Vanda Pharmaceuticals Inc announced results from the JET Study, a 3-night transatlantic travel study of the effects of tasimelteon on jet lag disorder. Tasimelteon was shown to be effective in treating jet lag disorder in travelers who flew from the United States to the United Kingdom.
“The results of the JET study are supportive and add to the body of evidence of the effects of tasimelteon on Jet Lag in the context of 5 and 8 hour time zone transatlantic travel,” says Mihael H. Polymeropoulos, MD, Vanda’s president and CEO, in a release.
The JET study was a two-phase transatlantic travel study, with an observational travel phase (baseline) followed by a treatment phase. Study participants traveled either 5 or 8 time zones from Washington DC to London and San Francisco or Los Angeles to London, respectively. They stayed in London for 3 nights and 4 days, and during randomization they received tasimelteon 20 mg for 3 consecutive nights prior to their bedtime. Efficacy was monitored by polysomnography (PSG) as well as sleep and wake questionnaire scales. Due to the complexity of the study, the study was terminated before it reached the original enrollment goal of 90 patients, with only 25 patients completing both phases of the study (tasimelteon n=13, placebo n=12).
Despite the small sample size (n=25) of this study, tasimelteon succeeded in demonstrating significant and meaningful effects across a number of sleep and wake measures.
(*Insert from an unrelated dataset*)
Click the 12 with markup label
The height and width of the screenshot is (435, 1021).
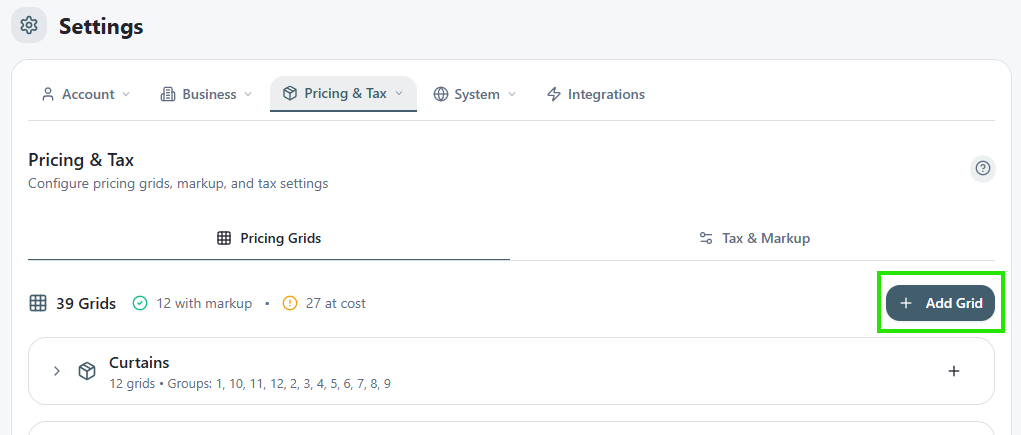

Tasimelteon significantly improved total sleep time (TST) of the first 2/3 of the night on night 3, in both objective and subjective measures of sleep. Tasimelteon-treated patients slept 76 minutes longer during their second trip as compared to their first. Cumulatively over the 3 travel nights of their second trip, tasimelteon-treated patients added 131 minutes of sleep as compared to the 3 travel nights of the first trip.
Similar results favoring tasimelteon were seen in outcomes of the Post Sleep Questionnaire (PSQ), including subjective TST, subjective sleep latency, subjective wake after sleep onset, and subjective sleep quality. Measures of global function, including Patient Global Impression of Severity (PGI-S) and the Karolinska Sleepiness scale (KSS), also favored tasimelteon.
(The primary endpoint of the study was TST for the first 2/3 of the night(s) most likely to be disrupted. Examination of the observational phase baseline data demonstrated that night 3 was the night most disrupted with 197 minutes in TST 2/3, followed by night 1 and night 2 with 218 minutes and 250 minutes, respectively.)
Vanda intends to seek marketing approval for the use of HETLIOZ in the treatment of jet lag disorder. Vanda believes that if HETLIOZ is approved by regulatory authorities for the treatment of jet lag disorder, it will potentially offer a therapeutic solution to many travelers and may represent an important commercial opportunity for the company. Vanda plans to file a supplemental New Drug Application for the treatment of jet lag disorder with the FDA during the second half of 2018. HETLIOZ is not currently approved by any regulatory authority for the treatment of jet lag disorder.